1. 基本信息
hadoop 版本 hadoop-0.20.205.0.tar.gz
操作系統 ubuntu
2. 問題
在使用Hadoop開發初期的時候遇到一個問題。 每次重啟系統后發現不能正常運行hadoop。必須執行 bin/hadoop namenode -format 進行格式化才能成功運行hadoop,但是也就意味着以前記錄的name等數據丟失。
查詢日志發現錯誤:
- 21:08:48,103 INFO org.apache.hadoop.hdfs.server.namenode.FSNamesystem: Registered FSNamesystemStateMBean and NameNodeMXBean
- 21:08:48,125 INFO org.apache.hadoop.hdfs.server.namenode.NameNode: Caching file names occuring more than 10 times
- 21:08:48,129 INFO org.apache.hadoop.hdfs.server.common.Storage: Storage directory /tmp/hadoop-sylar/dfs/name does not exist.
- 21:08:48,130 ERROR org.apache.hadoop.hdfs.server.namenode.FSNamesystem: FSNamesystem initialization failed.

_数据列表_.

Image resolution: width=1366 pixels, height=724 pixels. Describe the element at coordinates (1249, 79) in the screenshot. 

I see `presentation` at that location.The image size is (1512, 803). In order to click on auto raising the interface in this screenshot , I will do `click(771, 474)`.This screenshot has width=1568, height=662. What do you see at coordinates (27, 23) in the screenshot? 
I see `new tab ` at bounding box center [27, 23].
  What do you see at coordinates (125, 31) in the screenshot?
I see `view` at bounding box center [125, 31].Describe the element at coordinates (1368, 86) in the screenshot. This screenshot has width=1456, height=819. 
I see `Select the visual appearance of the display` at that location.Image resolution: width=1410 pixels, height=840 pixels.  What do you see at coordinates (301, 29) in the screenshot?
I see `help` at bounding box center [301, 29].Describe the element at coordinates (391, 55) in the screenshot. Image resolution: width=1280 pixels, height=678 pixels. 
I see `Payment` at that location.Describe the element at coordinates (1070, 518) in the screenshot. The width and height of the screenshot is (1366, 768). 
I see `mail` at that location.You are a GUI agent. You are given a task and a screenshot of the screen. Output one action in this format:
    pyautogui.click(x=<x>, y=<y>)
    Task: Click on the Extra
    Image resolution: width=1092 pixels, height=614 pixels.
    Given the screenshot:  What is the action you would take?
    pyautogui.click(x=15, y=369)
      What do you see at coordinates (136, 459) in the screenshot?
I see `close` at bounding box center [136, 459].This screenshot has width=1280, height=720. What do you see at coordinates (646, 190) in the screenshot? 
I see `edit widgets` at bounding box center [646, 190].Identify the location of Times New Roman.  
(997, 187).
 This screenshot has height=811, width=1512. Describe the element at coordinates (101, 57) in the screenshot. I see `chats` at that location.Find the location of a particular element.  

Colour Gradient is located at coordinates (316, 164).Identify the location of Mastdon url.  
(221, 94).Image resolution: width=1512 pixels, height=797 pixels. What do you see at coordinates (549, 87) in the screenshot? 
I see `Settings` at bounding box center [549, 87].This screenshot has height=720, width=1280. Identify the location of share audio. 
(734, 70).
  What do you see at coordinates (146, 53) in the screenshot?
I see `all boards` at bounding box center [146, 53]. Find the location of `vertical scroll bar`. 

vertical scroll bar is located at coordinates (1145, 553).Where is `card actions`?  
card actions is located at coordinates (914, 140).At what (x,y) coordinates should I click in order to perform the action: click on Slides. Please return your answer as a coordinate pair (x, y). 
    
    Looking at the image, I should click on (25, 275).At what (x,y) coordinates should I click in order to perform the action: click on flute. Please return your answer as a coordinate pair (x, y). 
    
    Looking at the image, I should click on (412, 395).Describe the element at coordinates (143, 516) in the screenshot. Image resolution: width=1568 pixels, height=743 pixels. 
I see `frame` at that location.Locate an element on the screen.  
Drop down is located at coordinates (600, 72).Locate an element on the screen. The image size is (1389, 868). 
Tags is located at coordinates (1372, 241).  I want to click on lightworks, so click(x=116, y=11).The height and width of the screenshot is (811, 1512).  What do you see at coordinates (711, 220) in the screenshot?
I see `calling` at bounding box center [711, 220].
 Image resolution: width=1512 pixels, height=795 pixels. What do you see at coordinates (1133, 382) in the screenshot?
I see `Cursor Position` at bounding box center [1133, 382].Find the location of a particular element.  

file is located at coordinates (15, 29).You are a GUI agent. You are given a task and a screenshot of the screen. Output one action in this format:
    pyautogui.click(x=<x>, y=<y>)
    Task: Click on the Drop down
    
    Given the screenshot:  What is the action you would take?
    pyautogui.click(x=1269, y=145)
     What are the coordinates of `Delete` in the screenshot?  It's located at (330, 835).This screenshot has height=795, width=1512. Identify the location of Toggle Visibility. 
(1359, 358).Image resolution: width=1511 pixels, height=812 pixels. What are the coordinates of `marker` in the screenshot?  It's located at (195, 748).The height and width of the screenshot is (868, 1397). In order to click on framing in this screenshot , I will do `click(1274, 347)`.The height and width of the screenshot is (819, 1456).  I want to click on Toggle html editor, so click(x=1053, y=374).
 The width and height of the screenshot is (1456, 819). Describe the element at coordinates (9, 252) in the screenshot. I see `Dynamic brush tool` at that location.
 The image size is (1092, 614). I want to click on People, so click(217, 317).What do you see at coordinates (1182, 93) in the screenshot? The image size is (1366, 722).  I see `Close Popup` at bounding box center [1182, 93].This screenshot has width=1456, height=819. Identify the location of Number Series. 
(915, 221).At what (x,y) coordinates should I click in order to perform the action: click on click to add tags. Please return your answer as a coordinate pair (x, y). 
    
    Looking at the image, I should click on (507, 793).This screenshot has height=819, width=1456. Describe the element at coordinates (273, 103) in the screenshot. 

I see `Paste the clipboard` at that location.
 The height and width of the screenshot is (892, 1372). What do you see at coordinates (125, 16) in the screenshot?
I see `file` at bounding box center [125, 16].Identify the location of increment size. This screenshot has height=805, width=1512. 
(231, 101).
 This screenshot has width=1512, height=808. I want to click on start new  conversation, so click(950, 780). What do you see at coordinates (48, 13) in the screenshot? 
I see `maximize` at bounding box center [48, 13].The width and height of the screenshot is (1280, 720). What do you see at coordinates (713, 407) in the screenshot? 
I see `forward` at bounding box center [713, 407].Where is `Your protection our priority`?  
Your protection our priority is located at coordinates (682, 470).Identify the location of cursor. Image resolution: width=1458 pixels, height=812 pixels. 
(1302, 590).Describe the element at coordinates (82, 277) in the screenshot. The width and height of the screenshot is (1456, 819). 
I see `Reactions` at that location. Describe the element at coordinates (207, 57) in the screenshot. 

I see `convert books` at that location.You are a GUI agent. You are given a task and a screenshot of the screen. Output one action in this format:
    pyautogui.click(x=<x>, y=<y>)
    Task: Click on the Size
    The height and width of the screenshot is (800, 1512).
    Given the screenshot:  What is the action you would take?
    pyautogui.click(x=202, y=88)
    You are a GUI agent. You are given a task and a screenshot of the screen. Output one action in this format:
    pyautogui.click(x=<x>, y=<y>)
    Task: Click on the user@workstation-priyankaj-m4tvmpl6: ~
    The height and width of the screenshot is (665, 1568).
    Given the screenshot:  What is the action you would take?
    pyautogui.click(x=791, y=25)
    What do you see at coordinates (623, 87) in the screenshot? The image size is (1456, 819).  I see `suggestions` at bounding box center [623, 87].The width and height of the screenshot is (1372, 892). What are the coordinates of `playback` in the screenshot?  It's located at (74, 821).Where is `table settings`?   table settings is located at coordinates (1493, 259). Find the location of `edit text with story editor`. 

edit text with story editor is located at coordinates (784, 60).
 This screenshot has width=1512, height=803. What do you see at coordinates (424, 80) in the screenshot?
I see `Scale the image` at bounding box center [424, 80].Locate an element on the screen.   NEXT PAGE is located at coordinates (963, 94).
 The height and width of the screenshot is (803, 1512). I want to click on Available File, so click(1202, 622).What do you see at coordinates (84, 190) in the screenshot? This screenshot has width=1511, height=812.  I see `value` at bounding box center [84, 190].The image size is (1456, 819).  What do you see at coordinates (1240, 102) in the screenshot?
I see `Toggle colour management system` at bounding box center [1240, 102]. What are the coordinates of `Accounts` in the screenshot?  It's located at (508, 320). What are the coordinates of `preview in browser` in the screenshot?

_练习要求_. 请把上文讲 Hadoop 重启后无法正常运行的那段文字从头到尾一字不差地照抄一遍。

_练习答案_.
1. 基本信息
hadoop 版本 hadoop-0.20.205.0.tar.gz
操作系統 ubuntu
2. 問題
在使用Hadoop開發初期的時候遇到一個問題。 每次重啟系統后發現不能正常運行hadoop。必須執行 bin/hadoop namenode -format 進行格式化才能成功運行hadoop,但是也就意味着以前記錄的name等數據丟失。
查詢日志發現錯誤:
- 21:08:48,103 INFO org.apache.hadoop.hdfs.server.namenode.FSNamesystem: Registered FSNamesystemStateMBean and NameNodeMXBean
- 21:08:48,125 INFO org.apache.hadoop.hdfs.server.namenode.NameNode: Caching file names occuring more than 10 times
- 21:08:48,129 INFO org.apache.hadoop.hdfs.server.common.Storage: Storage directory /tmp/hadoop-sylar/dfs/name does not exist.
- 21:08:48,130 ERROR org.apache.hadoop.hdfs.server.namenode.FSNamesystem: FSNamesystem initialization failed.